Nel 1975 Comune e Provincia, secondo i dettami di legge, nominarono il Consiglio d'Amministrazione dell'ospedale, che aveva un nome monarchico, omaggio al “re soldato” che aveva voluto il fascismo e firmato le leggi razziali. Tra i consiglieri, indicato dal partito, c'ero anch'io.
Il paese, da quando era arrivato l'oro nero, era cresciuto a dismisura e disordinatamente: da ventimila abitanti era passato a ottanta mila; ma non era diventato una città, piuttosto una caotica conurbazione. Era cresciuto, e di molto, anche l'ospedale, per far fronte ai bisogni, ed anche quella crescita non aveva seguito criteri di razionalità, benché a governarla, per molti anni, non fossero stati i “politici”, ma anticipando gli usi degli anni a venire, un uomo solo, un funzionario dell'amministrazione. Al tempo si chiamava commissario, non “manager” come adesso, ma maneggiava quattrini e gestiva le “risorse umane” ed era uomo di fiducia dei politici che lo avevano nominato.
Il funzionario era “cosa nostra”, cioè godeva della fiducia del clan politico dominante nella sanità di quella provincia di feudi e di miniere e in particolare del capoclan, che veniva da un paese del vallone. Costui, laureato in medicina, era deputato e sindaco di lungo corso; proprio in quegli anni era stato Sottosegretario di Stato alla Sanità. Il commissario dell'ospedale era cosa sua e proveniva da un altro, più grande, paese minerario e mafioso, ove il boss era un certo Peppe, organizzatore di omicidi eccellenti perfino nella capitale isolana, dove agiva con la copertura di un impiego nell'ente minerario.

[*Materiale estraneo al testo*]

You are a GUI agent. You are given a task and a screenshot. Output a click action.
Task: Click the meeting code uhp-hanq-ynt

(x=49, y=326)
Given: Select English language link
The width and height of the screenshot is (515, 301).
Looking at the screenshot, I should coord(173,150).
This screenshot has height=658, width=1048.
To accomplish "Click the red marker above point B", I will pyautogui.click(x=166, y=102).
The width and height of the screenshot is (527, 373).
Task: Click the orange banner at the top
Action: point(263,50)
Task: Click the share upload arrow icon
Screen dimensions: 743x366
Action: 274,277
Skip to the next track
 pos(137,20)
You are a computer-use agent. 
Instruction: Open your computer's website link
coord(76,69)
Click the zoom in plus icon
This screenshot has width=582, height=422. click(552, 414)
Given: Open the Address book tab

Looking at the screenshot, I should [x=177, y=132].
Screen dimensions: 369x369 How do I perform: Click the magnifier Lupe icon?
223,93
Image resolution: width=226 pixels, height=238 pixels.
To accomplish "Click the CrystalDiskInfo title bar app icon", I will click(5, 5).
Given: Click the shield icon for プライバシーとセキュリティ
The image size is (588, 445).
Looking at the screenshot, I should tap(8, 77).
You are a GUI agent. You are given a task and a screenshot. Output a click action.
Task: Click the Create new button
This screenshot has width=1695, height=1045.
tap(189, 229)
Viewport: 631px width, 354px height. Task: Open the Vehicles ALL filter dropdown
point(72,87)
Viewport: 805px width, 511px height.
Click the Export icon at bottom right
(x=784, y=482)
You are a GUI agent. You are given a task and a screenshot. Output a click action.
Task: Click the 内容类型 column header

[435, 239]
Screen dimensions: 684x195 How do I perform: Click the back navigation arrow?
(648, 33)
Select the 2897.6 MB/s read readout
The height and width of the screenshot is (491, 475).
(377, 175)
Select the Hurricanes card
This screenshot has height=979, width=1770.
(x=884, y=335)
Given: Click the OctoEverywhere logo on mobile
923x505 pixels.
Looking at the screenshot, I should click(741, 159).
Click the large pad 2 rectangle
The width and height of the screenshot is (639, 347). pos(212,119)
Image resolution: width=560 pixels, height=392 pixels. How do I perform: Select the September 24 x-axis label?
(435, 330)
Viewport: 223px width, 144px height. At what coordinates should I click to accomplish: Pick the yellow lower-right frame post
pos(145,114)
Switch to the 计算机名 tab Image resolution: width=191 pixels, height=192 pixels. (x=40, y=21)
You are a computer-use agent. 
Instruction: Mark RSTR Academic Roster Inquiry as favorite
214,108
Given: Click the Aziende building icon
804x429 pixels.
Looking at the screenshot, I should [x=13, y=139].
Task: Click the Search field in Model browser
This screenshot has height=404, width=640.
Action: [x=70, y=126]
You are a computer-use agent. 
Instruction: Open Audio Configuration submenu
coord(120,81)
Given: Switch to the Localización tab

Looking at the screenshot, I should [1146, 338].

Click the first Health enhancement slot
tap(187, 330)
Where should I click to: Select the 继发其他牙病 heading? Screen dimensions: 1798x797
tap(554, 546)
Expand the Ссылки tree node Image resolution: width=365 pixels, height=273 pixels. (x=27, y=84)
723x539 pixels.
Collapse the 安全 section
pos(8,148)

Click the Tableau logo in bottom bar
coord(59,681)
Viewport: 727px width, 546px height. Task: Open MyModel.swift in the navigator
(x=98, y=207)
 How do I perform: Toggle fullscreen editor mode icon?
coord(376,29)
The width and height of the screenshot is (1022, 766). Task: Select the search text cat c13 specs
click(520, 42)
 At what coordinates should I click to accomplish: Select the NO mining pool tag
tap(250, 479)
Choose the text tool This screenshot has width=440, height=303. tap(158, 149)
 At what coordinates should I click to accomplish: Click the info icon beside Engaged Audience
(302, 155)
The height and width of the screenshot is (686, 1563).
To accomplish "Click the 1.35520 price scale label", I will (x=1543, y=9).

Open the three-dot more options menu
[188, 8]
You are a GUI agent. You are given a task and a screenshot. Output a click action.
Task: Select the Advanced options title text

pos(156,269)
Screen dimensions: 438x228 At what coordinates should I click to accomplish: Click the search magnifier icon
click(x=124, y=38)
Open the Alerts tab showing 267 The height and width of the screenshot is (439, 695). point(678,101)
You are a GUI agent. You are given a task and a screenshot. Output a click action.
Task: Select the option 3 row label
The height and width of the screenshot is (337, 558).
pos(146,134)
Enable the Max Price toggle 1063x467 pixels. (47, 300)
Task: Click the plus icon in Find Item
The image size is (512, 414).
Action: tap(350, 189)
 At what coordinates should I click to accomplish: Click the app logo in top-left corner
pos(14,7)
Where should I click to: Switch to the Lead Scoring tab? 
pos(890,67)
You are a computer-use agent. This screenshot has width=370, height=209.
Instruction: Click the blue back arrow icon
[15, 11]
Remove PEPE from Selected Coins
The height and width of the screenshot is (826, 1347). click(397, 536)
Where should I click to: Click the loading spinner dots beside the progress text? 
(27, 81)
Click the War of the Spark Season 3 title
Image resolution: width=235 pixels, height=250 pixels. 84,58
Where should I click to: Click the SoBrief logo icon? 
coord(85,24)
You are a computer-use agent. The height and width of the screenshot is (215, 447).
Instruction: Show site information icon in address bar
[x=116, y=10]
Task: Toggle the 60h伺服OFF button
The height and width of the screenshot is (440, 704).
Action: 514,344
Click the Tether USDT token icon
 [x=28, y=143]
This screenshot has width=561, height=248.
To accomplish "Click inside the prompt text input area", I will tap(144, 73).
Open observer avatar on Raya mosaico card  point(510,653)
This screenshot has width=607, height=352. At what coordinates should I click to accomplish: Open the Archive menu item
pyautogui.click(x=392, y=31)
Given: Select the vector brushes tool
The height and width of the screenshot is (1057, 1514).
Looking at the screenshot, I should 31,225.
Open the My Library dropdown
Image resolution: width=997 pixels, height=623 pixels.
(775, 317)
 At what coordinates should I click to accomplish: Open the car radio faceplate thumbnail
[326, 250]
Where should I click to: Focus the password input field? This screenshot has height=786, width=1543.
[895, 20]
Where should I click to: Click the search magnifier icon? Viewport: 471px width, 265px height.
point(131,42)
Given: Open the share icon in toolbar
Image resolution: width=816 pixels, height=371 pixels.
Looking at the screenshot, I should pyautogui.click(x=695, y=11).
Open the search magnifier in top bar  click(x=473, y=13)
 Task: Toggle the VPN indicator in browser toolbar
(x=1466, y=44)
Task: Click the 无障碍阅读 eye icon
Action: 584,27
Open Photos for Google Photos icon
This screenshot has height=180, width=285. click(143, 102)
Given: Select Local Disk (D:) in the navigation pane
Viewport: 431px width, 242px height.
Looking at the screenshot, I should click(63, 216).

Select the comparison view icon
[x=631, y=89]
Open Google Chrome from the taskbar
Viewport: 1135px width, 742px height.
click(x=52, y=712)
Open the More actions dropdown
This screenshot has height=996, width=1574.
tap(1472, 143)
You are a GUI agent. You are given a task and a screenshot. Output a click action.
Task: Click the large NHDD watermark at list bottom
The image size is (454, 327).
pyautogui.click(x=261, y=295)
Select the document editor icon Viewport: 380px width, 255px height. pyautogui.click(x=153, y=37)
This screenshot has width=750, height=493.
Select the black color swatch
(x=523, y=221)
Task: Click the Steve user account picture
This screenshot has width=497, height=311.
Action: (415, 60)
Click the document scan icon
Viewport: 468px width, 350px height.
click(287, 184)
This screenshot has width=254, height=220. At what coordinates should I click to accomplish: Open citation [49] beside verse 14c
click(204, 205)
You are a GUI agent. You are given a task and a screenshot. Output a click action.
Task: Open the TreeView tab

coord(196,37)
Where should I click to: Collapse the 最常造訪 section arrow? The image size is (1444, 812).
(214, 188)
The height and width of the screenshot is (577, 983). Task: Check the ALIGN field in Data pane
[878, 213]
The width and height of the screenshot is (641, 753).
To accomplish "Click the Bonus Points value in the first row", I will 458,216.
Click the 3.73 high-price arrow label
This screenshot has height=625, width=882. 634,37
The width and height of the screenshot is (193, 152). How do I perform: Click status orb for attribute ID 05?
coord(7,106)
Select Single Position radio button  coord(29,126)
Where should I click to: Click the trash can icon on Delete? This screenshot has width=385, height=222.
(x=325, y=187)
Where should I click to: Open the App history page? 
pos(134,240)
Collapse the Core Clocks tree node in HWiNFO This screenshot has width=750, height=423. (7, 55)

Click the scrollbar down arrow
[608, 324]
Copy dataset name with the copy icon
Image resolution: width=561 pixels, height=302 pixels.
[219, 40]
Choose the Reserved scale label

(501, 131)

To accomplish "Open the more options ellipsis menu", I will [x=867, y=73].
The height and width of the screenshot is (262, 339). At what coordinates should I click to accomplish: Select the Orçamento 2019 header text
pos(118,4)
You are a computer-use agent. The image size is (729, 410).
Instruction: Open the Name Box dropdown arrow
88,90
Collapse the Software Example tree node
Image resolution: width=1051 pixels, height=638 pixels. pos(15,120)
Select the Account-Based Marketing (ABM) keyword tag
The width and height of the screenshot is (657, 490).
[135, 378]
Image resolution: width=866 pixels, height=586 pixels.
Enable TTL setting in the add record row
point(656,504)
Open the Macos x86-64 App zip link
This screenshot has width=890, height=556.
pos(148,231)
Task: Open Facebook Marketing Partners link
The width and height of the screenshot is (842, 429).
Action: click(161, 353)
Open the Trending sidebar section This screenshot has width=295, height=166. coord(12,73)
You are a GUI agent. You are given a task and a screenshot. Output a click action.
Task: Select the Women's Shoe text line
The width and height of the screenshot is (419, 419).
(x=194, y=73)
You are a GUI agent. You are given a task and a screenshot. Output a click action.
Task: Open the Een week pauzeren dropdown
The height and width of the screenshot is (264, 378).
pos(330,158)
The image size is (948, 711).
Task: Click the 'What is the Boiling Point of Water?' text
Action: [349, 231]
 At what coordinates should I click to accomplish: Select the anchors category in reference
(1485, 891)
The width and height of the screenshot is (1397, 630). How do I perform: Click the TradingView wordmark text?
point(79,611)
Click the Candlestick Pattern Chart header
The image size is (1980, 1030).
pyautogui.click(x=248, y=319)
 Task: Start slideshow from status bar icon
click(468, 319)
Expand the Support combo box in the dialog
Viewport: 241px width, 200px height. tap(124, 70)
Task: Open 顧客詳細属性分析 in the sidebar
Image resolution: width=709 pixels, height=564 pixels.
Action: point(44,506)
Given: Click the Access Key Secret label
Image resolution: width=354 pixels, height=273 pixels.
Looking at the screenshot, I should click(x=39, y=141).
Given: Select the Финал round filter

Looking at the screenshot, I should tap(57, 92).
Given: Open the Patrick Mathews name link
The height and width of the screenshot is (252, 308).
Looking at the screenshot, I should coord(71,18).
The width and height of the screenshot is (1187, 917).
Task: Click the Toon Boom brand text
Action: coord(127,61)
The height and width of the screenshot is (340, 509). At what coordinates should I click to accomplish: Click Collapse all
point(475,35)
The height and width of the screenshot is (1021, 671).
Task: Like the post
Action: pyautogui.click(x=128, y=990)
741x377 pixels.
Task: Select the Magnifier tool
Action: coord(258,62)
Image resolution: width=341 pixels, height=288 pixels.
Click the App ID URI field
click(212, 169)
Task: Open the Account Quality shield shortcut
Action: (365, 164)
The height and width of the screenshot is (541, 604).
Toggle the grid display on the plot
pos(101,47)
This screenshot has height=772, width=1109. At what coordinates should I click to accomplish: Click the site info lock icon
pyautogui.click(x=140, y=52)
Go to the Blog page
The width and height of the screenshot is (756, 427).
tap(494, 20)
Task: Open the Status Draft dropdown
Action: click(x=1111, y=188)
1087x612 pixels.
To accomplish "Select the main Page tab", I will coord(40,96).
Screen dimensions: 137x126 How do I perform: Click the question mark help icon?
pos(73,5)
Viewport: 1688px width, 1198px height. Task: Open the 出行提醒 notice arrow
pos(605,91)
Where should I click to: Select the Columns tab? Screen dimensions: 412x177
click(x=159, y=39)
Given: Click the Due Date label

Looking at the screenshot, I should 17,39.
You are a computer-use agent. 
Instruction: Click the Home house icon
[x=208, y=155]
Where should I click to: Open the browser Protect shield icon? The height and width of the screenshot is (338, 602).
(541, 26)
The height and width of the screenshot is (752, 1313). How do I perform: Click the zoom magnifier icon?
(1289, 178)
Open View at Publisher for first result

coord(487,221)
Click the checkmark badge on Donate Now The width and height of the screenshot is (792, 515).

Quel Peppe avrebbe conosciuto l'attenzione di un grande scrittore e una certa fama nazionale, quando, fatto ammazzare da una cosca rivale, ebbe funerali davvero solenni, con la partecipazione di monsignori, sottosegretari, deputati nazionali e regionali, senatori, notai, grandi avvocati e luminari della medicina.
Fatto sta che negli anni del commissario l'organico dell'ospedale si arricchì di “amici degli amici” e di “parenti dei parenti”. Tra di loro il centralinista cieco, un portiere invalido, portantini, infermieri, funzionari, impiegati, tre o quattro medici, tra i quali il direttore sanitario, imparentato col celebre Peppe.
Il paesone ov'era allocato l'ospedale non aveva tradizioni mafiose autoctone: c'era tanta delinquenza, anche violenta, ma non un organizzato e sistematico controllo del territorio ed una scientifica infiltrazione dei pubblici poteri. Fu in quegli anni che vi furono i primi attentati, prevalentemente dimostrativi, di carattere propriamente mafioso; dopo ci sarebbe stata una vera e propria mattanza tra cosche rivale. Di questo so poco, ero già andato via, ma conservo il sospetto che l'Ospedale fosse uno strumento di penetrazione.
Nei venti mesi che fui nel consiglio di amministrazione scoprii, senza neanche troppo impegnarmi a cercare, alcune magagne emblematiche. Vigeva l'uso, per far prima, di assegnare i piccoli appalti con il sistema della trattativa privata, chiedendo i preventivi ad almeno tre ditte. In realtà li si chiedeva tutti a una sola ditta, quella predestinata all'affare, che provvedeva a fare arrivare con la propria offerta quelle di altre ditte amiche. Nessuna prova purtroppo, solo confidenze del tipo “qui lo dico e qui lo nego”, accompagnate dal “se non fai così, non lavori”. Si scelse di ricorrere alle gare pubbliche di appalto anche per spese piccole, ma non sono certo che il problema fosse risolto.
Altra voce fondata riguardava il reparto di Otorino, che prevedeva turni infermieristici notturni, ma non molto impegnativi, trattandosi generalmente di interventi per adenoidi e tonsille. Seppi poi che un paio di infermiere, piuttosto bellocce, arrotondavano prostituendosi in reparto. Il portiere invalido, con un passato burrascoso, faceva entrare le automobili dei clienti fidati e facoltosi: è molto verosimile che l'uomo partecipasse agli utili e temo che ci fosse qualche complicità poliziesca, pantere che senza apparenti ragioni nelle notti giuste tranquillamente irrompevano nell'ospedale e tranquillamente ne sortivano. Dopo un inutile esposto, denunciai la cosa sui giornali: forse il mercimonio ospedaliero ebbe termine e il traffico si spostò altrove.
Alla fine arrivò anche un'inchiesta giudiziaria, con intercettazioni telefoniche. Alcuni proprietari e professionisti del luogo, incluso uno dei primari del nosocomio, avevano subito tentativi di estorsione: le richieste di pagamento del pizzo provenivano dal centralino dell'ospedale, nele ore di servizio del cieco del vallone.